Student Loan Debt Up $125 Billion in Past Year
Earlier today, the Federal Reserve Bank of New York's Research and Statistics Group released their quarterly Household Debt and Credit report for Q1/2014.
There were a few interesting points in the report. First, aggregated consumer debt increased by $129 billion in Q1, marking the first time since Q3/2008 that aggregate debt has increased for three straight quarters. According to the New York Fed, consumers were indebted to the tune of $11.65 trillion at the end of the first quarter.
The part of the report that I wanted to focus on, however, was the section on student loan debt.
According to the report, outstanding student loan balances (based on balances reported on credit reports) increased $31 billion to $1.11 trillion in Q1/2014. Over the past 12 months, outstanding student loan debt has soared by $125 billion.
Even more sobering - approximately 11.0% of all outstanding student loan debt is either 90+ days delinquent or in default. This figure has soared over the past decade or so - in the first quarter of 2014, roughly 6% of all student loan debt was 90+ days delinquent or in default.

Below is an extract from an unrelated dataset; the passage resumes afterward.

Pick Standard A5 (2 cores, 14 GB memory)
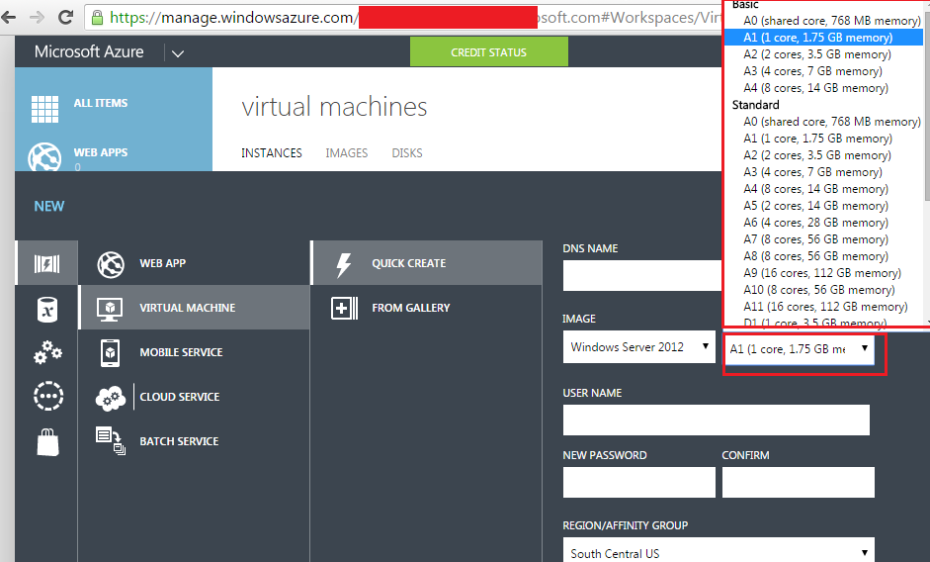This screenshot has height=562, width=930. (815, 206)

There are a number of different reasons for the marked increased in outstanding student loans over the past decade or so, including:
1) Decreased state education funding which has led to increased tuitions
2) Weaker job market which has led to increased competition for jobs typically held by students
3) Less monetary support available from family units
4) Increasing costs for food, gas, etc.
Newly minted graduates are still finding it difficult to find work in their fields, despite the fact that the national unemployment rate has been on the decline. This has led to many post-secondary graduates having a very difficult time staying on top of their student loan obligations following graduation.